Task description: How many lines of the data below contain the string "takaritas"? Reply with the number alone.

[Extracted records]
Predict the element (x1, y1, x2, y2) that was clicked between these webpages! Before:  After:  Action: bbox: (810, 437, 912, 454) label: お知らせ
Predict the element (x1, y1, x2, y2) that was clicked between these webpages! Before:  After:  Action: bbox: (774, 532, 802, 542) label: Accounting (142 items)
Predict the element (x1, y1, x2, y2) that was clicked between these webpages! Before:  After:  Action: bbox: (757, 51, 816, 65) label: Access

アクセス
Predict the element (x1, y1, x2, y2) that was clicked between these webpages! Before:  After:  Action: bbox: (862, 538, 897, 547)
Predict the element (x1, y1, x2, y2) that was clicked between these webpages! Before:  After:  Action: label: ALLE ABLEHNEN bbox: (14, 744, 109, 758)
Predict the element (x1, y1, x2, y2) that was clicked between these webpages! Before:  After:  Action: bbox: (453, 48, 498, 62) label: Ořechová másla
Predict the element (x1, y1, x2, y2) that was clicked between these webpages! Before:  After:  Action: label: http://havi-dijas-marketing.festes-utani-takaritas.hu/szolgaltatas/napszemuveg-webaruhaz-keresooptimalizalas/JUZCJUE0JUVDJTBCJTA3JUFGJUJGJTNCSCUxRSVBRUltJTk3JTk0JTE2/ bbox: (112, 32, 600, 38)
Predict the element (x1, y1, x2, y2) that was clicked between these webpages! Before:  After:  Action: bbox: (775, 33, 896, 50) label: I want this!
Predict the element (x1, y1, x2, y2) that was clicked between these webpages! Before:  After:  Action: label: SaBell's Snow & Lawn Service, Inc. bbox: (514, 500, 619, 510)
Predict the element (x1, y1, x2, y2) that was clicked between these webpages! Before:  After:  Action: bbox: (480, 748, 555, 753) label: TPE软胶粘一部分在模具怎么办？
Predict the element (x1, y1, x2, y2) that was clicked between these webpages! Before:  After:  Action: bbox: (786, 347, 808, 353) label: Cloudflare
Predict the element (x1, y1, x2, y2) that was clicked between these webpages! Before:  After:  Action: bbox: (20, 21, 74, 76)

Answer for this exercise: 1